Prediction of activation energy barrier of island diffusion processes using data-driven approaches

We present models for prediction of activation energy barrier of diffusion process of adatom (1-4) islands obtained by using data-driven techniques. A set of easily accessible features, geometric and energetic, that are extracted by analyzing the variation of the energy barriers of a large number of processes on homo-epitaxial metallic systems of Cu, Ni, Pd, and Ag are used along with the activation energy barriers to train and test linear and non-linear statistical models. A multivariate linear regression model trained with energy barriers for Cu, Pd, and Ag systems explains 92% of the variation of energy barriers of the Ni system, whereas the non-linear model using artificial neural network slightly enhances the success to 93%. Next mode of calculation that uses barriers of all four systems in training, predicts barriers of randomly picked processes of those systems with significantly high correlation coefficient: 94.4% in linear regression model and 97.7% in artificial neural network model. Calculated kinetics parameters such as the type of frequently executed processes and effective energy barrier for Ni dimer and trimer diffusion on the Ni(111) surface obtained from KMC simulation using the predicted (data-enabled) energy barriers are in close agreement with those obtained by using energy barriers calculated from interatomic interaction potential.

💡 Research Summary

The paper addresses the computational bottleneck in kinetic Monte Carlo (KMC) simulations of surface diffusion, namely the repeated calculation of activation energy barriers for a large number of elementary processes. By leveraging an existing self‑learning KMC (SLKMC) database, the authors assembled a dataset of 844 diffusion events involving 1‑ to 4‑atom adatom islands on the (111) surfaces of four homo‑epitaxial metals: Cu, Ni, Pd, and Ag. Each event is characterized by six physically motivated descriptors: (i) the number of bonds broken or formed during the hop (Δb), (ii) the shift of the island’s geometric centre (Δr), (iii) a binary label distinguishing A‑step (100) from B‑step (111) migration (x₃), (iv) the number of atoms participating in the move (x₄), (v) the binding energy of the island to the substrate (E_b), and (vi) the lateral interaction energy among island atoms (E_lat). These descriptors were chosen to be easily computable, largely uncorrelated, and to capture both geometric and energetic aspects of the diffusion process.

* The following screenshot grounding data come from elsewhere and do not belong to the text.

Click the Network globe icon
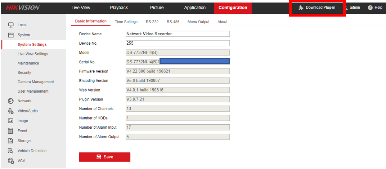Viewport: 386px width, 169px height. coord(11,101)
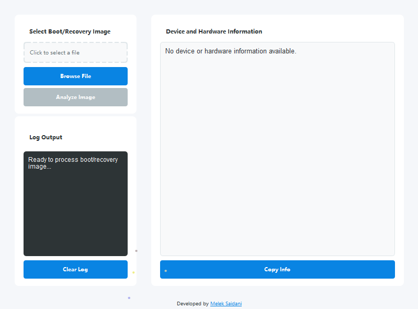Copy device info using Copy Info button
Screen dimensions: 418x309
[x=277, y=269]
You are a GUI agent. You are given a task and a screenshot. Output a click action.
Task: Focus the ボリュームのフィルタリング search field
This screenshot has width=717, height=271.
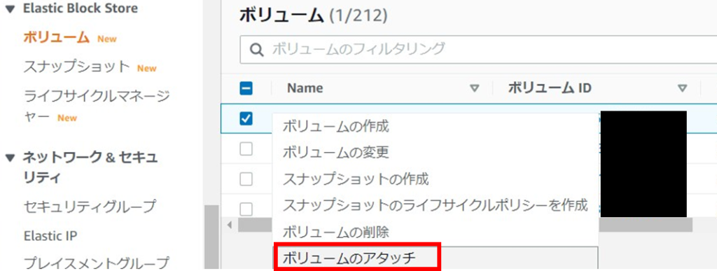coord(478,49)
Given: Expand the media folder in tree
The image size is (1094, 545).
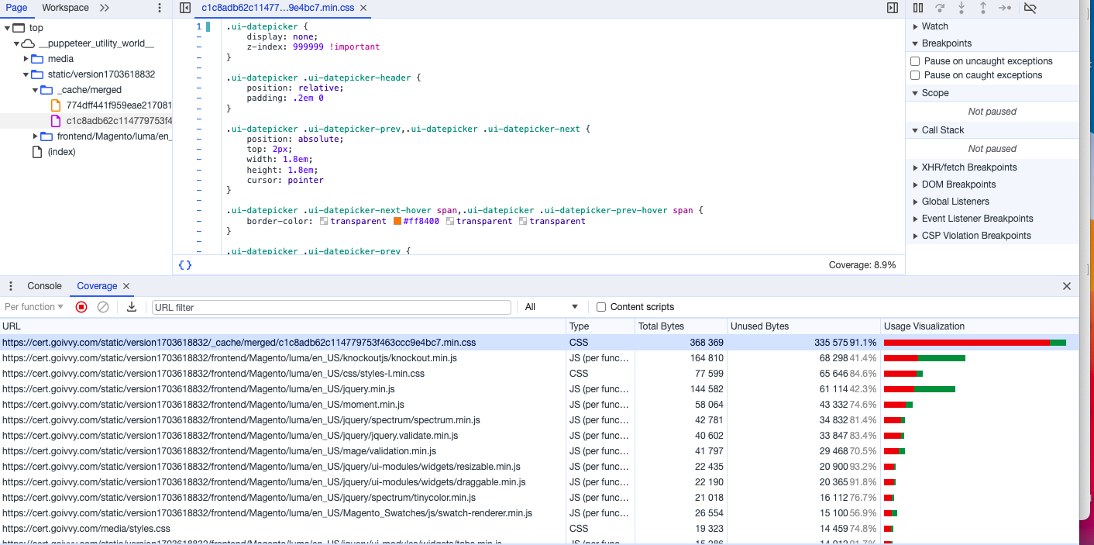Looking at the screenshot, I should (x=26, y=59).
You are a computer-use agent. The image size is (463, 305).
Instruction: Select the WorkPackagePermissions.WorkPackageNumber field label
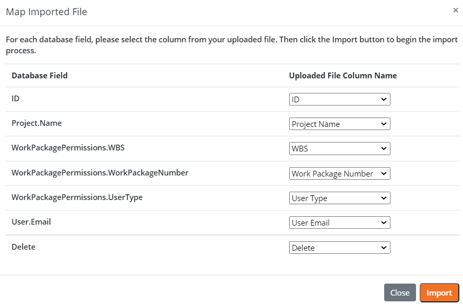click(100, 172)
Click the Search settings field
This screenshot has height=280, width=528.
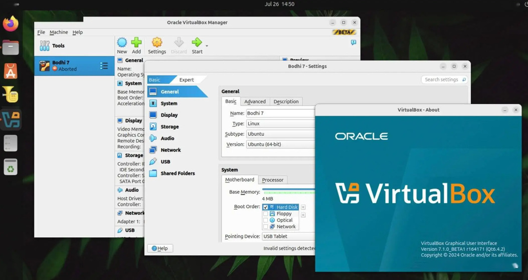point(441,79)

Two predictive frameworks were constructed. The first is a multivariate linear regression (MLR) model that assigns a linear weight to each descriptor. The second is a feed‑forward artificial neural network (ANN) with one hidden layer (10–15 neurons) to capture possible nonlinearities. Both models were trained and validated using cross‑validation and random hold‑out sets; regularization (L2) and early‑stopping were employed to avoid over‑fitting.

When the MLR model was trained on Cu, Pd, and Ag data and tested on the Ni system, it achieved a coefficient of determination R² = 0.92 and a root‑mean‑square error (RMSE) of ≈0.07 eV. The ANN improved these metrics modestly to R² = 0.93 and RMSE ≈ 0.06 eV. Expanding the training set to include all four metals further increased performance: the linear model reached R² = 0.944, while the ANN attained R² = 0.977. Feature‑importance analysis (regression coefficients for MLR and SHAP values for ANN) highlighted Δb and E_b as the dominant contributors, with Δr and the step‑type label providing secondary refinement for processes where bond breaking is minimal.

To demonstrate practical utility, the predicted barriers were fed into KMC simulations of Ni dimer and trimer diffusion on Ni(111). The resulting kinetic observables—frequency of single‑atom, multi‑atom, and concerted moves, as well as the effective diffusion barrier—matched those obtained using barriers directly computed from embedded‑atom method (EAM) potentials within a 5 % deviation. This validates that the data‑driven approach can replace expensive barrier calculations without sacrificing the fidelity of long‑time kinetic predictions.

The authors acknowledge several limitations. The descriptor set is currently tailored to very small islands; scaling to larger clusters or more complex surface reconstructions may require additional features. All training data derive from semi‑empirical EAM potentials, so the transferability to first‑principles (DFT) barriers remains to be tested. Finally, while the ANN captures nonlinear trends, its black‑box nature limits direct physical interpretation, prompting the authors to suggest future work with graph neural networks and transfer learning across a broader materials space.

In summary, the study presents a robust, physics‑informed machine‑learning pipeline that accurately predicts activation energy barriers for surface diffusion of small adatom islands across multiple metals. By achieving high correlation with explicit calculations and demonstrating successful integration into KMC, the work paves the way for accelerated atomistic simulations of surface evolution, catalysis, and thin‑film growth.